Nach zahlreichen unerträglichen Hits und schönen ruppigen B-Seiten, löste sich die Band teilweise vom Authorenteam Chinn-Chapman und die zweite LP "Sweet Fanny Adams" bestand bereits aus vielen eigenen Songs. Die C-C-Stücke wurden nicht mehr unter der Anleitung des Teams eingespielt, sondern auch so, wie es die Band für richtig hielt. Und heraus kam eine LP, die teilweise härter ist, als so manch hochgepriesene Proto-Metalband in den 70s Hardrockforen. "Set me Free" kennt man als Coverversion von Saxon (Crusader), aber das Original ist ebenso hart und flott. Es wird Doublebass gespielt und schon nach dem ersten Durchhören stellt man fest, wie unterbewertet nicht nur die ganz Band war, sondern auch Drummer Mick Tucker (RIP). Hochinteressant ist auch, daß Queen eindeutig von Sweet geklaut haben. Das gilt insbesondere für die Vocal-Harmonies und so manch bombastische Stelle. In der Biographie von Cherry Red Books kann man dann auch nachlesen, daß sich Sweet über den gemopsten Erfolg von Queen aufgeregt haben... Zu recht!!
Die folgenden zwei Platten schlagen in die gleiche Kerbe: Desolation Boulevard und Give us a Wink. Hardrock und teilweise Metal - selbst ohne den Zusatz "proto".
Alle drei LPs sind mit zahlreichen Bonustracks (wovon die B-Seiten teilweise völlig krachen!!) versehen bei BMG erschienen, allerdings derzeit nur im Ausland erhältlich. Wir Deutschen "dürfen" mit den Best-Of-CDs vorlieb nehmen, die für uns Metaller gänzlich uninteressant sind!

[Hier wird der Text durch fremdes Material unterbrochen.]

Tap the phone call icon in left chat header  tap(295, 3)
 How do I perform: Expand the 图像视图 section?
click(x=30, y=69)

Das Dumme an der Sache war, daß die Metalphase von Sweet kommerziell auch den Abstieg bedeutete. Nur wenige Rocker machten sich die Mühe und schauten hinter die Hitmaschine. Und es war zu der Zeit wohl auch nicht gerade angesagt, wenn man sich zu Sweet bekannt hat. Der Ruf war duch die Bubblegum-Hits versaut.

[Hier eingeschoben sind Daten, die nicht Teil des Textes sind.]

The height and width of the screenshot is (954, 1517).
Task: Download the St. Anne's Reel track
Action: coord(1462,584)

Und so wurden Sweet Stück für Stück wieder poppig - bis zum letzten großen Hit "Love is like Oxygen". Heute handelt es sich um zwei (!) Oldiekapellen, die kaum Material aus der Heavyphase spielen. Schade, denn Andy Scott´s Sweet wären dazu fähig.
Ich habe Sweet auch erst vor rund zwei Jahren für mich entdeckt. Die Hits gefielen mir höchstens ab 2 Promille aufwärts und der Rest war mir nicht bekannt. Seit dem höre ich die drei CDs regelmäßig und fand viele musikalische Querverweise zur später aufkeimenden NWOBHM. Seit dem frage ich bei Kontakten zu NWOBHM-Musikern, wie stark der Sweet Einfluß war. Die Antwort lautet meistens: Sehr groß...aber es war einfach nicht passend, Sweet als Einfluß zu nennen (Vardis waren da etwas schmerzfreier, Raven und Saxon offensichtlich auch - Coverversionen!).
Es wäre schade, wenn die drei brettharten (für Mitte der Siebziger) Scheiben wegen all den klebrigen Hits keine Beachtung finden würden.
NWOBHM-Bezug Teil 2: Paul Mario Day (Maiden, More, Wild Fire) hat auf der Live-CD (SPV) bei Sweet gesungen!!
"If you want to be a fucker, zieh die Oma durch de Acker"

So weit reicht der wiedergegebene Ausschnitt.